La grande majorité des publicités d’American Apparel est faite pour choquer. Souvent très explicite et à la limite du bon (ou du mauvais) goût. Cette marque suscite elle-même la controverse pour faire parler d’elle. Rappelez-vous du fameux Vagina t-shirt ou encore du sac à main avec le signe nazi swastika, qui ont tant fait parlé. Et ça semble assez bien fonctionner.

La marque pionnière de la provocation : Benetton

benetton-obama-chavezQui ne se rappelle pas des campagnes provocantes de Benetton, entre autres les publicités UN-HATE (non-haine) où l’on voyait le président Obama embrasser sur la bouche Hugo Chavez ou le baiser passionné de Mahmoud Abbas et Benyamin Netanyahu. Et la campagne Kissing Nun où un prêtre embrasse une religieuse. Et la campagne dénonçant la mafia, avec les cadavres dégoulinants devant les mères éplorées ou celle contre la pollution avec des canards couverts de pétrole. Benetton obtenait beaucoup de publicité gratuite à chacune de ses campagnes, mais l’entreprise s’est assagie depuis quelques années, suite à plusieurs scandales internes dans son entreprise.

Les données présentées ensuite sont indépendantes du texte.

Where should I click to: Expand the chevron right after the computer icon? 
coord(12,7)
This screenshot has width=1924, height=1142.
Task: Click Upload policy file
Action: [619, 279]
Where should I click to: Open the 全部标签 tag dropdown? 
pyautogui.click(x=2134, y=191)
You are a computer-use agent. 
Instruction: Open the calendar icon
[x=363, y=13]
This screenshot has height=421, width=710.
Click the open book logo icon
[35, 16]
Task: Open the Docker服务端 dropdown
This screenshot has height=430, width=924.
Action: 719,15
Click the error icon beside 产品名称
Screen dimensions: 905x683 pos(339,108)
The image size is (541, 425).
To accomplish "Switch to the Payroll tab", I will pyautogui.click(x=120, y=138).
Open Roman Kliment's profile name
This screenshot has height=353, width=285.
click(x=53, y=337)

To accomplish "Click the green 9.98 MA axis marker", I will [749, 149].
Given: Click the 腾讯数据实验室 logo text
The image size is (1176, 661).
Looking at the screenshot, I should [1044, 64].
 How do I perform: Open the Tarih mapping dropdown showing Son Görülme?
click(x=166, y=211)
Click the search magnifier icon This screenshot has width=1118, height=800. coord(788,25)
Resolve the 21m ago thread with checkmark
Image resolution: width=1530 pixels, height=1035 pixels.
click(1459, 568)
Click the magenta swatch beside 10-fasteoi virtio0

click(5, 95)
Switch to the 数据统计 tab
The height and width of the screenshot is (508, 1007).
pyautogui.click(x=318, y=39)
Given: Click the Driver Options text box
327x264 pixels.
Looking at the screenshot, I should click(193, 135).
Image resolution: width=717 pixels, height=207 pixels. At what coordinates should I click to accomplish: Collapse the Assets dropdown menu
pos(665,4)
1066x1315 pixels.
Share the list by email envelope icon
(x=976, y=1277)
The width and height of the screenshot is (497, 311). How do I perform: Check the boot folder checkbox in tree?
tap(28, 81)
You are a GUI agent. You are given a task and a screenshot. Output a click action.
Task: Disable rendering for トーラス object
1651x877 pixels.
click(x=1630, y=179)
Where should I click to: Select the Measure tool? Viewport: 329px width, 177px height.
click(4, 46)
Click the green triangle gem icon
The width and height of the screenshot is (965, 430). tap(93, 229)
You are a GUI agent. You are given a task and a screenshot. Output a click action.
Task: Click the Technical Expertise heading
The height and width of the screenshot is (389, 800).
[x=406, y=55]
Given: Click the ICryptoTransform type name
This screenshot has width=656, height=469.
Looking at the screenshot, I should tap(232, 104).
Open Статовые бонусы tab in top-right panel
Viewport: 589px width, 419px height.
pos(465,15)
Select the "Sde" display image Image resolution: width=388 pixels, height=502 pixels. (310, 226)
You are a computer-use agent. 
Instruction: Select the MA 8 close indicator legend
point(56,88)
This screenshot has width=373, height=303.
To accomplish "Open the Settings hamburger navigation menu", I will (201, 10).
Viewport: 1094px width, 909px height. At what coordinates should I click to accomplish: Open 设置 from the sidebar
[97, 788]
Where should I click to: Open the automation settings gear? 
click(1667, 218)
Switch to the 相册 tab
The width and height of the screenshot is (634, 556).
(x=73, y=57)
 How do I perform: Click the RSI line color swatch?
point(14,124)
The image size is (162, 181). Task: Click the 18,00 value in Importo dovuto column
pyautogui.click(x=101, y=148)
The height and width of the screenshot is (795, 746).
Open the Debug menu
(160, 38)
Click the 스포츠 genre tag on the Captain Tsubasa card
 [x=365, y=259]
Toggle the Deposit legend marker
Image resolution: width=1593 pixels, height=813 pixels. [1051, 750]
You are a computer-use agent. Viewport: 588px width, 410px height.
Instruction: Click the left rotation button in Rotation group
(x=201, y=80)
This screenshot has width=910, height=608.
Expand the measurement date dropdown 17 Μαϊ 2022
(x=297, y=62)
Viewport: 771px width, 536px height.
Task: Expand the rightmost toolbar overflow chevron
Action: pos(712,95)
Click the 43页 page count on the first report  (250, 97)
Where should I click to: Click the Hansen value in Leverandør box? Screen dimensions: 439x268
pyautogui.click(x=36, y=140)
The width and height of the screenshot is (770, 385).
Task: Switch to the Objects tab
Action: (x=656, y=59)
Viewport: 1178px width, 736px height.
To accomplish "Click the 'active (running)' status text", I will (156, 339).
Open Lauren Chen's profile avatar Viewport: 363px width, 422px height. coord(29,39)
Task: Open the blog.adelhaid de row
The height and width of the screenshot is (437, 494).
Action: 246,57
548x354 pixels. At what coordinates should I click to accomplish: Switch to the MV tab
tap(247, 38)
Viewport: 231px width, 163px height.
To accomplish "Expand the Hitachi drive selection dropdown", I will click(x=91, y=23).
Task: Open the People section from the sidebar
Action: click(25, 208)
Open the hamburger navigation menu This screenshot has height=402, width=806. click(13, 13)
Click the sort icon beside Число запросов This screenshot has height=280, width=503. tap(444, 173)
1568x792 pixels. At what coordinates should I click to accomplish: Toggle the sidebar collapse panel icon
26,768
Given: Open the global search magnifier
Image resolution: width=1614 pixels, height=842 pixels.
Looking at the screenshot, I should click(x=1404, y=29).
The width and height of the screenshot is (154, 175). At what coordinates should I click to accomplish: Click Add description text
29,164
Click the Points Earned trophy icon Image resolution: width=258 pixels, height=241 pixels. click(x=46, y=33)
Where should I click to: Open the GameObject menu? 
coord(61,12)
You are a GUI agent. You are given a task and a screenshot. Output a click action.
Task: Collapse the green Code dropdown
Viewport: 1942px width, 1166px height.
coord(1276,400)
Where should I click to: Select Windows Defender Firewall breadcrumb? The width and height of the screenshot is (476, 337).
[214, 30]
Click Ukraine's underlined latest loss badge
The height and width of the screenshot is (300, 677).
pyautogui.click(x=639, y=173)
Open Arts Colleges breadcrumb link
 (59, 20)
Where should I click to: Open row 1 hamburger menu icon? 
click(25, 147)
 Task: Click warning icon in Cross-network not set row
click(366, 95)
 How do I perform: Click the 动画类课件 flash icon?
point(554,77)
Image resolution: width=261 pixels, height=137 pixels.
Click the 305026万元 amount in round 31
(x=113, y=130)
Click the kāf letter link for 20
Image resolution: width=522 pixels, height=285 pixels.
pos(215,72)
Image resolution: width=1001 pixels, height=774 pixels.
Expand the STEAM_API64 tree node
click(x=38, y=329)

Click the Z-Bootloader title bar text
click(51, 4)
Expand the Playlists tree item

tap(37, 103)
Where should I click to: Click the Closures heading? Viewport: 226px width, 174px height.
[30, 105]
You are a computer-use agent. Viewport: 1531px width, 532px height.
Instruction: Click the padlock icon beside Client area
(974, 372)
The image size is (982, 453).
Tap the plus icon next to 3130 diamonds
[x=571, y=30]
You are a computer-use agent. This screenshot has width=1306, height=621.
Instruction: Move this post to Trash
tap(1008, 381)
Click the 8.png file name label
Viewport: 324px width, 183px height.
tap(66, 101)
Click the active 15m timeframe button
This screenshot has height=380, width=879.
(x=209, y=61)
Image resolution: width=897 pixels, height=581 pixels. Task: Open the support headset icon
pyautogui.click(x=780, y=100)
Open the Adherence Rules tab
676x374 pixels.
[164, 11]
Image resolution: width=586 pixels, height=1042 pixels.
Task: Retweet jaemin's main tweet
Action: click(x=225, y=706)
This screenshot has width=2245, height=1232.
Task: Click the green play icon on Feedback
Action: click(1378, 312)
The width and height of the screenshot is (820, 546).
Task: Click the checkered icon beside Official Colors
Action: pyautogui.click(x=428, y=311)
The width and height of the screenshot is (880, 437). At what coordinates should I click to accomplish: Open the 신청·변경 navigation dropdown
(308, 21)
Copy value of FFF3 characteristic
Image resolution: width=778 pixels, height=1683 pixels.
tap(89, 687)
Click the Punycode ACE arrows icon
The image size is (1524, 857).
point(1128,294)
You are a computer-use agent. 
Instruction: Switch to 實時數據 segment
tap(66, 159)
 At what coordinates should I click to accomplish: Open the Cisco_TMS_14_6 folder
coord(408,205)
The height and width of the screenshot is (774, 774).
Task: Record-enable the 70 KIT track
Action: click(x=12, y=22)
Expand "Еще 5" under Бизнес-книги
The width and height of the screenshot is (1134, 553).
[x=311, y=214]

Avoir les reins solidesbenetton-mafia

Thoma Daneau en conclusion recommande aux entreprises de ne pas délibérément créer des crises sur les médias sociaux si la provocation n’est pas dans votre ADN. Il y a peu d’entreprises qui peuvent se permettre ce type d’offensive et s’en sortir indemnes.

Il devient dès lors très difficile d’effacer dans l’esprit du consommateur la polémique attachée à une marque de commerce, même si vous changez de stratégie.

Le controversé Chinquinho Scarpa

Comme exemple, il cite l’aventure du multi-milionnaire Count Chiquinho Scarpa et de sa campagne où il annonce qu’il va enterrer dans sa cour arrière sa rutilante Bentley valant 500 000 $. Après des semaines de polémiques alimentées par la vidéo du millionnaire creusant un immense trou avec sa pelle mécanique, il recule à la dernière minute invitant les journalistes à le suivre dans son château. Il annonce alors que plutôt que d’enterrer leur plus grand trésor, cette campagne vise à encourager la population à léguer leurs organes à leur mort plutôt que de les enterrer. En quelques minutes, le millionnaire a tourné une campagne négative en un triomphe médiatique.